Markets were jittery as Greece denied reports that one option in the debt crisis would be an orderly default with a 50 percent haircut, while Deutsche Bank warned European banks' writedowns on Greek bonds could exceed 25 percent.
On Wall Street, stocks were slightly up. The Dow Jones industrial average was up 2.23 points, or 0.02 percent, at 10,736.06. The Standard & Poor's 500 Index was up 4.43 points, or 0.39 percent, at 1,133.99. The Nasdaq Composite Index was up 15.38 points, or 0.63 percent, at 2,471.05.
Global stocks as measured by the MSCI All-Country index slipped 0.1 percent, having fallen as low as 274.20, its lowest level since July 2010.
The index is now in bear market territory -- defined as a fall of 20 percent or more from its peak -- having tumbled 23 percent from their 2011 high in May.
Riskier assets had staged a tentative recovery earlier after finance ministers and central bankers from the Group of 20 said they would take all steps necessary to calm the global financial system and said central banks were ready to provide liquidity. But skepticism grew that the G20 pledges would be followed up with action.
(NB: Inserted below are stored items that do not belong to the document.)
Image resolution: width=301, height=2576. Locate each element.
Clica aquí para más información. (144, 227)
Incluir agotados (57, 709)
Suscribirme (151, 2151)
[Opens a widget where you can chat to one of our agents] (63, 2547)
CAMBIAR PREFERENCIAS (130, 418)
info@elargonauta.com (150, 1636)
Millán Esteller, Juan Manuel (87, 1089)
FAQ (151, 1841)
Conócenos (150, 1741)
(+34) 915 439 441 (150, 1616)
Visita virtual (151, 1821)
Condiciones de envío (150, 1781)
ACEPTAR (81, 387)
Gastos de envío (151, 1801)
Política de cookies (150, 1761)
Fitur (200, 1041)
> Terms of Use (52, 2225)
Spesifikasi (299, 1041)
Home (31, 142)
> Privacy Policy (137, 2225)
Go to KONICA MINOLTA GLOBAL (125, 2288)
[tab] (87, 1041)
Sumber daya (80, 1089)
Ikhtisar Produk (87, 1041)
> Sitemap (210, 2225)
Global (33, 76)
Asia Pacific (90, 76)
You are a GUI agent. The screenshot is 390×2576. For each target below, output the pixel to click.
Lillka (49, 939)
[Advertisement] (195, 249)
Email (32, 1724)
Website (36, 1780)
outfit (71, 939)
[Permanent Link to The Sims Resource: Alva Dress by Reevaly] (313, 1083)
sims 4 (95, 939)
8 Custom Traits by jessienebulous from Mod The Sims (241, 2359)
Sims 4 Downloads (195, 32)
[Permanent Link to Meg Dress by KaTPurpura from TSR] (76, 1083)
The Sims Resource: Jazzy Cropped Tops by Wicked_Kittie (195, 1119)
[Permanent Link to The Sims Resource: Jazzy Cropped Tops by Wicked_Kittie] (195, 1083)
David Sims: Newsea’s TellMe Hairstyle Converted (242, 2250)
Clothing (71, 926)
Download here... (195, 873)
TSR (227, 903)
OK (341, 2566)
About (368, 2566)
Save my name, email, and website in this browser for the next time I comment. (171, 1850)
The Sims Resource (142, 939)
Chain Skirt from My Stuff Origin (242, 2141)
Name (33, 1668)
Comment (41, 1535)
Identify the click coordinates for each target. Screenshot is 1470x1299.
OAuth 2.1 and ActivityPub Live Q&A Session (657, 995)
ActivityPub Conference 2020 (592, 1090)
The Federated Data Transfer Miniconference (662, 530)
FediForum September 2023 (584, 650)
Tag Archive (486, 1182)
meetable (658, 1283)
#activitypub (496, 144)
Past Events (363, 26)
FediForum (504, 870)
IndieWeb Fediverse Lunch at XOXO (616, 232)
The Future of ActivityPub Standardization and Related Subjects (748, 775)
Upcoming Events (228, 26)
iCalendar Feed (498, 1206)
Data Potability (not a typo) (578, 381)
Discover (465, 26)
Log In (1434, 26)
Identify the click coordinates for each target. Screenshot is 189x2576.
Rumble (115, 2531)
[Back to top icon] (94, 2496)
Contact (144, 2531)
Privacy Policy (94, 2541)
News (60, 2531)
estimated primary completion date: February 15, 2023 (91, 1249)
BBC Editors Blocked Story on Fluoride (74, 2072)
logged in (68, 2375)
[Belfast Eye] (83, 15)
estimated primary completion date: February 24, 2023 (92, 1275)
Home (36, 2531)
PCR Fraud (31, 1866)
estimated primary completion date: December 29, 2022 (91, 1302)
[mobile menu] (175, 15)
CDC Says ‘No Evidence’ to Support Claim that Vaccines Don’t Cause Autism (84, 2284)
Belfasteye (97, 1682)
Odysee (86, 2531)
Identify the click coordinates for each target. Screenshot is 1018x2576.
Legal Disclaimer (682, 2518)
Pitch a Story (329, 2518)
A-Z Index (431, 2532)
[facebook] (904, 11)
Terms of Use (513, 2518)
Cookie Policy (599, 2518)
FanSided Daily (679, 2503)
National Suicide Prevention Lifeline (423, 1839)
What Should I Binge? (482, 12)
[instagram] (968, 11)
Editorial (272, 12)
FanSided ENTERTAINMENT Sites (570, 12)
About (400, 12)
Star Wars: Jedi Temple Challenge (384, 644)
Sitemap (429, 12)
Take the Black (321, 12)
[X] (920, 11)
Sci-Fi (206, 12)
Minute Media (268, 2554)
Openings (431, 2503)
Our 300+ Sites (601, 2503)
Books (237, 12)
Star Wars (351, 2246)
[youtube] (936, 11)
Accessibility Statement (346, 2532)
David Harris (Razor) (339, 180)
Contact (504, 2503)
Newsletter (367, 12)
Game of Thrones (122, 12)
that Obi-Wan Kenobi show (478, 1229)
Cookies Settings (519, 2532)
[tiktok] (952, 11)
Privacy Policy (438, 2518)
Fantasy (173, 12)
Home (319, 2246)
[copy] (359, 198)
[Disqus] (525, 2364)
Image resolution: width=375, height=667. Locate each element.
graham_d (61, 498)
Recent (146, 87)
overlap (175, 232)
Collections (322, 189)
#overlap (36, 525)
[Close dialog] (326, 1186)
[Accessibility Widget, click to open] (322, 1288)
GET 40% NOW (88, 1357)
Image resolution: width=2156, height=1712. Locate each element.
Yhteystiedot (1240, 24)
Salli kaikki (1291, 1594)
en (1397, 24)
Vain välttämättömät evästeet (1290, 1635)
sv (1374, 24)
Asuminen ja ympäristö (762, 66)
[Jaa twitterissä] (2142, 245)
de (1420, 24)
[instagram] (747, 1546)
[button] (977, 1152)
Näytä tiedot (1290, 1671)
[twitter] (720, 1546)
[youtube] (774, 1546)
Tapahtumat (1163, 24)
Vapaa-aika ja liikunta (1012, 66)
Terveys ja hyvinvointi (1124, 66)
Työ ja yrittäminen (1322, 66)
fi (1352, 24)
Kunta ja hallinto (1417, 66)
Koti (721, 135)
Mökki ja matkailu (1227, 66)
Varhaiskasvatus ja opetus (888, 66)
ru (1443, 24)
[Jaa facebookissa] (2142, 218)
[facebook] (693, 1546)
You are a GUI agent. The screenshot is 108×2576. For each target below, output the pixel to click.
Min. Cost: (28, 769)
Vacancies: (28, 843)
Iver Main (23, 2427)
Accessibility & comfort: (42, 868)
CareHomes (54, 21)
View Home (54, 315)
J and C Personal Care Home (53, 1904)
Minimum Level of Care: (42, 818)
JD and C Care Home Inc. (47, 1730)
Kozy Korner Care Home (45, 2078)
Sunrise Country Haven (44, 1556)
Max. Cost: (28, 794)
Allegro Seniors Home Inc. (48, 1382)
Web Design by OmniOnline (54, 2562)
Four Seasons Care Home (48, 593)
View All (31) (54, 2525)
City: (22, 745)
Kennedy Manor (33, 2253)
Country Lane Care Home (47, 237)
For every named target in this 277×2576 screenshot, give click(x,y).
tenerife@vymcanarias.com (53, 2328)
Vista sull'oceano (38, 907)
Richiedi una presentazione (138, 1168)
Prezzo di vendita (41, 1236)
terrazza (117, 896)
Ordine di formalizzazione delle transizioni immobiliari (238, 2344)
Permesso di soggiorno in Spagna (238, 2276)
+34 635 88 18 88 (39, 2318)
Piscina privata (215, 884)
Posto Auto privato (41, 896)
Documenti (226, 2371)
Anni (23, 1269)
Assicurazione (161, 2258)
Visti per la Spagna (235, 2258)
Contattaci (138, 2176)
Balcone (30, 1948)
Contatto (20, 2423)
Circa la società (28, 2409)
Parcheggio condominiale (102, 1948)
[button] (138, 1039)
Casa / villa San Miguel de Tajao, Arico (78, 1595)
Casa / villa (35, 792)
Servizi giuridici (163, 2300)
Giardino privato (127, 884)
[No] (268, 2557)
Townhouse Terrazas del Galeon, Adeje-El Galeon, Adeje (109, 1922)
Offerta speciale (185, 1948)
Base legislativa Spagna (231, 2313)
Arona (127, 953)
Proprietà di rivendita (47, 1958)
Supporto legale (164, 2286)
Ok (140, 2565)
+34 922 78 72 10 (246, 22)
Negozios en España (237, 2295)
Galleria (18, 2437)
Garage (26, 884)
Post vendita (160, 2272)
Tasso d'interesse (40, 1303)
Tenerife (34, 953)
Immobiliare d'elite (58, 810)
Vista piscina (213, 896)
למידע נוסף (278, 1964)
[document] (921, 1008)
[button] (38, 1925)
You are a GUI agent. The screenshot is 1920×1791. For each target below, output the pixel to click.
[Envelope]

It's the usual platitudes... but they don't have the political capital to do what they need to do, which is bail out the southern European countries and recapitalize all the banks. I think it's a complete nonsense, Andrew Lim, banks analyst at Espirito Santo said.
Spot gold fell to $1,672.54 a troy ounce, having earlier hit its lowest level since August 8. Spot silver also fell sharply, dipping to its lowest level in nearly seven months as commodities came under heavy pressure on growth fears.
The Reuters-Jefferies CRB index .CRB, a 19-commodity global benchmark for the asset class, slipped 0.7 percent, heading for its biggest weekly fall since May.
Copper hit $7,115.75, its lowest since August 2010, having dropped nearly 15 percent over the past couple of days,
Brent crude was down 43 cents at $105.05. U.S. crude declined 59 cents to $79.91.
The euro rose 0.4 percent to at $1.3521. Ten-year U.S. Treasury note fell 20/32, yielding 1.7856 percent.